Lahey Health System, commonly known as Lahey Health, was an organization based in Burlington, Massachusetts. It managed hospitals, physicians and other health services in northeastern Massachusetts. When formed in 2012, the organization was estimated at a value of $1.2 billion dollars. As of 2013, it had hospitals in Burlington, Peabody, Beverly, and Gloucester, including Lahey Hospital & Medical Center, Beverly Hospital and Addison Gilbert Hospital.

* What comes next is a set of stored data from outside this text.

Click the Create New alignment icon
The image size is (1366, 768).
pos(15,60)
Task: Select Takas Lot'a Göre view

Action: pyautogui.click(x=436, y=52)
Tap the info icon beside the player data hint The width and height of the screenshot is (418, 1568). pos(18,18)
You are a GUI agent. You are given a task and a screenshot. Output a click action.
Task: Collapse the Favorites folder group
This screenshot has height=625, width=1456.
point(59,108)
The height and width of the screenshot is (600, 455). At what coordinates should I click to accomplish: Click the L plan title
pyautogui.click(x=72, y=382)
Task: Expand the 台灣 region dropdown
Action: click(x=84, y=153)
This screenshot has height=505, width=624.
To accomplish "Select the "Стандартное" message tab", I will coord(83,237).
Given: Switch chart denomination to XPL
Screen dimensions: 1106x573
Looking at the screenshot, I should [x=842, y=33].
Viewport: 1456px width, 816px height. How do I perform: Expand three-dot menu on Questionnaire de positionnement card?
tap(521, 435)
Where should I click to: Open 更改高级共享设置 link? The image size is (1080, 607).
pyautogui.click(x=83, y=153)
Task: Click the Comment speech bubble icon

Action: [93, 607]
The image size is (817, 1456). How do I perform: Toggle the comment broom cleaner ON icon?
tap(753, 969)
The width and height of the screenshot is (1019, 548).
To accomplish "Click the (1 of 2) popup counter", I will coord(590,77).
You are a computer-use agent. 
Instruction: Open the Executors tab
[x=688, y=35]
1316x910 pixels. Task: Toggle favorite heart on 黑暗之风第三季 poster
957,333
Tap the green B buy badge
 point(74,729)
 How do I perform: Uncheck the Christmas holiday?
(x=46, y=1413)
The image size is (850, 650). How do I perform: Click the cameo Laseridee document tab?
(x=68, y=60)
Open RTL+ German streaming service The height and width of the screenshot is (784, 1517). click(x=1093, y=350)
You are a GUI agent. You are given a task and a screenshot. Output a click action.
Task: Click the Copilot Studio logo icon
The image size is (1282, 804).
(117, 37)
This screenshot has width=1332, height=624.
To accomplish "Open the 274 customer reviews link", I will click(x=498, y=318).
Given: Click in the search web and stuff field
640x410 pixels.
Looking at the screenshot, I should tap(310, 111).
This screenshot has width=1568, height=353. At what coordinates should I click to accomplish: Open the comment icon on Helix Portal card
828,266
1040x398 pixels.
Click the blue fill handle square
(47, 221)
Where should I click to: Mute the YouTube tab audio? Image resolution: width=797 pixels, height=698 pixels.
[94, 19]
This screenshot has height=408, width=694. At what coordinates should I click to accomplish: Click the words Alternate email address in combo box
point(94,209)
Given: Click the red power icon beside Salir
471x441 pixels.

In 2018, Lahey Health merged with Beth Israel Deaconess Medical Center's health system to form Beth Israel Lahey Health.

== History ==

Lahey Health was established in 1923 by Frank Lahey, MD, with the goal to provide patients with a medical center for all of their health concerns. Lahey Health was started as a group practice and, over the past century, have grown into a physician-led nonprofit practice that offers not only medical services but is also a medical research center.

In 1980 the clinic moved from its founding location in Boston to its current location in Burlington, becoming the Lahey Clinic Medical Center.

In 2007, The Lahey Clinic Medical Center's North Shore Facility opened the Sophia Gordon Cancer Center for advanced cancer treatments.

In 2012, The Lahey Clinic Medical Center changed its name to The Lahey Hospital and Medical Center.

In 2013, The Lahey Hospital and Medical Center entered merger talks with Beth Israel Deaconess. Negotiations spanned multiple years, failing to reach an agreement, up until 2017, when a final merge agreement was signed between the two health systems.

In 2019, The Lahey Hospital and Medical Center merged with Beth Israel Deaconess to establish Beth Israel Lahey Health.